The management of third- and fourth-degree perineal tears.

BIBLIOGRAPHIC SOURCE(S)

  • Royal College of Obstetricians and Gynaecologists (RCOG). The management of third- and fourth-degree perineal tears. London (UK): Royal College of Obstetricians and Gynaecologists (RCOG); 2007 Mar. 11 p. (Green-top guideline; no. 29). [55 references]

GUIDELINE STATUS

This is the current release of the guideline.

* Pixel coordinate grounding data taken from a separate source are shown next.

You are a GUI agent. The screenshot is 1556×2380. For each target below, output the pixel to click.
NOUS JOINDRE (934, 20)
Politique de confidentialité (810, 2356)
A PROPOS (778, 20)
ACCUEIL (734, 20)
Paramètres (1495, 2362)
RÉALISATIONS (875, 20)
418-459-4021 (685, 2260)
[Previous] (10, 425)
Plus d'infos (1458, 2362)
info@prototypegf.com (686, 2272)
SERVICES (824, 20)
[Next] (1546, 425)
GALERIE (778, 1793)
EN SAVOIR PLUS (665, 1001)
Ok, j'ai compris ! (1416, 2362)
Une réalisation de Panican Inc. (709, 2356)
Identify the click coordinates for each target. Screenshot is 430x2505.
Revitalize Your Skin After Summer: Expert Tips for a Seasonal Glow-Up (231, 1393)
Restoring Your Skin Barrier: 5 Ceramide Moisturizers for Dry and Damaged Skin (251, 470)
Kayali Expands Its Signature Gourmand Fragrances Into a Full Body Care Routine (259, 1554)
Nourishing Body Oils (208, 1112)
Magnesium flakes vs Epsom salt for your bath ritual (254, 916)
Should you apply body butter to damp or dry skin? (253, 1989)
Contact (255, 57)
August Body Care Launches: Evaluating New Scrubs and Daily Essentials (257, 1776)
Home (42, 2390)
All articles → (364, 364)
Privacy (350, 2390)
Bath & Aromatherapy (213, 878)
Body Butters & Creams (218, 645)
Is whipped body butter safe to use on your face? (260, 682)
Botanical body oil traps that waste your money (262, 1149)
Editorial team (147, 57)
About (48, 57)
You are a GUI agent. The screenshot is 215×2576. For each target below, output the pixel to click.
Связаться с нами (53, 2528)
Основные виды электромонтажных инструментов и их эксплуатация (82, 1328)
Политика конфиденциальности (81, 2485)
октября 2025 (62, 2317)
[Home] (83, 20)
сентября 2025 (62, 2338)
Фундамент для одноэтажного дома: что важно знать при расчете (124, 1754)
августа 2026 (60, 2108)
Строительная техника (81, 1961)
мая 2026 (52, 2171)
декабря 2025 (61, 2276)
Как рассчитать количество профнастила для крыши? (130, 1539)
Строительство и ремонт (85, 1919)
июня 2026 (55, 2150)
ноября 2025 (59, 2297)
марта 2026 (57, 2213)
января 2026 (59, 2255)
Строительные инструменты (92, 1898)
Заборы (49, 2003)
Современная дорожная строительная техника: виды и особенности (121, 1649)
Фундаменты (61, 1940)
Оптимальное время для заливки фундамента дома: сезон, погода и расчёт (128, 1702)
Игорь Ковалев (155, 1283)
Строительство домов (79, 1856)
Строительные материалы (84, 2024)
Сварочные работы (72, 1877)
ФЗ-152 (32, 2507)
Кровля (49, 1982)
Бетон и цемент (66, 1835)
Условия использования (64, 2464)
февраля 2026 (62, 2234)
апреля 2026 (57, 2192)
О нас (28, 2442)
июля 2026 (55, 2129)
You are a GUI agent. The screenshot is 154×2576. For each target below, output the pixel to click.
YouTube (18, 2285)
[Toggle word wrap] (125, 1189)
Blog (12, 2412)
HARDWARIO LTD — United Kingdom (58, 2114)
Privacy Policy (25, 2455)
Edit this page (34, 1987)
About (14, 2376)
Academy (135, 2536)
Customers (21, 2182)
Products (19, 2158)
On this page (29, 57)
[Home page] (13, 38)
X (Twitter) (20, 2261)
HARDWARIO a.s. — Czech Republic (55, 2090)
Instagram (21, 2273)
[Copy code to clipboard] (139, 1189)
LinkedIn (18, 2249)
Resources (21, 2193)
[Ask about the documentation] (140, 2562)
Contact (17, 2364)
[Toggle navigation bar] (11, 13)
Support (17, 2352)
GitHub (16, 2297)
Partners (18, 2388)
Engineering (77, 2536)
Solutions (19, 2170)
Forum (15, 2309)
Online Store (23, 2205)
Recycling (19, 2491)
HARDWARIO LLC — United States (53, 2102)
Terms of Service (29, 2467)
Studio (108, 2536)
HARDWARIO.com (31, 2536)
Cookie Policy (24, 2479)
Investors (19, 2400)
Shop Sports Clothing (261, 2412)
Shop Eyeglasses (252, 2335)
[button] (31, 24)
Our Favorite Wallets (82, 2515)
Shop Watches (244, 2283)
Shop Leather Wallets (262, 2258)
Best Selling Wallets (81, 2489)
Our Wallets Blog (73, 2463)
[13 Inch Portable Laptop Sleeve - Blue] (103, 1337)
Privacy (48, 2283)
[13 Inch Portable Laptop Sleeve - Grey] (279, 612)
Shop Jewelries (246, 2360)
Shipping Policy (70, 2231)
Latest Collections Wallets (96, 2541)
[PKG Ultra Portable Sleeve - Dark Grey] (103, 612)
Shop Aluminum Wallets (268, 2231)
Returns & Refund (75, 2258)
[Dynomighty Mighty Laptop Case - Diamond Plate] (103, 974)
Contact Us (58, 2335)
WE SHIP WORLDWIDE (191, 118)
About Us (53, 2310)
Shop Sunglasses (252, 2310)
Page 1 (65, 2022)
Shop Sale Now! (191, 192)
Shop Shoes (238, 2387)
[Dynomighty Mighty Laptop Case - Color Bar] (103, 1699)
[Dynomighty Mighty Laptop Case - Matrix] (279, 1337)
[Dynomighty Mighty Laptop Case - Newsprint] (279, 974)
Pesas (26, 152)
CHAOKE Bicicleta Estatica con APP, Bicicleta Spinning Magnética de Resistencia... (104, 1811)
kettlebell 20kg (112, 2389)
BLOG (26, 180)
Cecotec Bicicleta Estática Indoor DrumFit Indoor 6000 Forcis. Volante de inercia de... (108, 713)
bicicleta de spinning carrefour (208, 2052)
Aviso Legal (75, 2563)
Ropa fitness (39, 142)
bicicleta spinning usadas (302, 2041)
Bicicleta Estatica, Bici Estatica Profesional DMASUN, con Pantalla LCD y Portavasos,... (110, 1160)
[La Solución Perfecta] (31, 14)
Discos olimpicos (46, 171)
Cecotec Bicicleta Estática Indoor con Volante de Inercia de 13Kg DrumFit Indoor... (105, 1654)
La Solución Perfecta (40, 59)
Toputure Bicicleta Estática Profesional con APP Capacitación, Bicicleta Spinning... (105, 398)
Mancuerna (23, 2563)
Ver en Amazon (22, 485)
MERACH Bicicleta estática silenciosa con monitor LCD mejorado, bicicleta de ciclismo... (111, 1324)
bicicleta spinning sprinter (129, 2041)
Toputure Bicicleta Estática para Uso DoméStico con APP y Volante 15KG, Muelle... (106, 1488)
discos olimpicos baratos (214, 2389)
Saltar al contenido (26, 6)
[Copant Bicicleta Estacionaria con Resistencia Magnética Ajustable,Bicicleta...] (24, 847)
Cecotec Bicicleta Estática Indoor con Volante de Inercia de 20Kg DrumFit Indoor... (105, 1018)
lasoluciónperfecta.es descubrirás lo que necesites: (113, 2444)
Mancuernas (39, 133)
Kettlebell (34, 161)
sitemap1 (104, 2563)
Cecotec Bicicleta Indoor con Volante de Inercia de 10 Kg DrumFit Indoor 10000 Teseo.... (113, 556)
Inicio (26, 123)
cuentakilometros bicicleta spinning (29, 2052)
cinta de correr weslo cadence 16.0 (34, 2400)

This guideline updates a previous version: Royal College of Obstetricians and Gynaecologists (RCOG). The management of third- and fourth-degree perineal tears. London (UK): Royal College of Obstetricians and Gynaecologists (RCOG); 2001 Jul.

COMPLETE SUMMARY CONTENT

 
SCOPE
 METHODOLOGY - including Rating Scheme and Cost Analysis
 RECOMMENDATIONS
 EVIDENCE SUPPORTING THE RECOMMENDATIONS
 BENEFITS/HARMS OF IMPLEMENTING THE GUIDELINE RECOMMENDATIONS
 QUALIFYING STATEMENTS
 IMPLEMENTATION OF THE GUIDELINE
 INSTITUTE OF MEDICINE (IOM) NATIONAL HEALTHCARE QUALITY REPORT CATEGORIES
 IDENTIFYING INFORMATION AND AVAILABILITY
 DISCLAIMER

SCOPE

DISEASE/CONDITION(S)

Perineal trauma (third- and fourth-degree perineal tears) sustained during childbirth

GUIDELINE CATEGORY

Diagnosis
Evaluation
Management
Treatment

CLINICAL SPECIALTY

Family Practice
Obstetrics and Gynecology

INTENDED USERS

Advanced Practice Nurses
Nurses
Physician Assistants
Physicians

GUIDELINE OBJECTIVE(S)

To provide evidence-based guidance on the diagnosis, management, and treatment of obstetric anal sphincter injury

TARGET POPULATION

Women who sustain obstetric and sphincter injuries (third- and fourth-degree perineal tears) during vaginal delivery

INTERVENTIONS AND PRACTICES CONSIDERED

Diagnosis/Risk Assessment

  1. Prediction and prevention of obstetric anal sphincter injury
    • Assessment of risk factors for obstetric anal sphincter injury
    • Mediolateral technique for episiotomy
  2. Assessment and identification of obstetric and anal sphincter injury
  3. Classification of obstetric and anal sphincter injury

Management/Treatment

  1. Surgical techniques
    • Repair of external sphincter using overlapping or end-to-end [approximation] method)
    • Repair of third- and fourth-degree tears in operating theater under regional or general anesthesia
  2. Choice of suture materials
    • Repair of the EAS muscle (monofilament sutures, modern braided sutures)
    • Repair of the internal anal sphincter muscle (fine sutures)
  3. Postoperative management
    • Postoperative laxatives
  4. Counseling regarding prognosis following surgical repair

MAJOR OUTCOMES CONSIDERED

  • Incidence of third- and fourth-degree perineal tears
  • Long-term anal continence rate

METHODOLOGY

METHODS USED TO COLLECT/SELECT EVIDENCE

Searches of Electronic Databases

DESCRIPTION OF METHODS USED TO COLLECT/SELECT THE EVIDENCE

The Cochrane Library and Cochrane Register of Controlled Trials were searched for relevant randomised controlled trials, systematic reviews, and meta-analysis. A search of Medline and PubMed (electronic database) from 1966 to 2006 was also carried out. The date of the last search was May 2006. The databases were searched using the relevant Medical Subject Heading (MeSH) terms, including all subheadings, and this was combined with a keyword search including: "human," "female," "childbirth," "obstetric," "perineum," "third degree," "fourth degree," "anal sphincter," "tear," "injury," "rupture," "damage," "incontinence," "faecal," "anal," "repair," "surgery," "sutures."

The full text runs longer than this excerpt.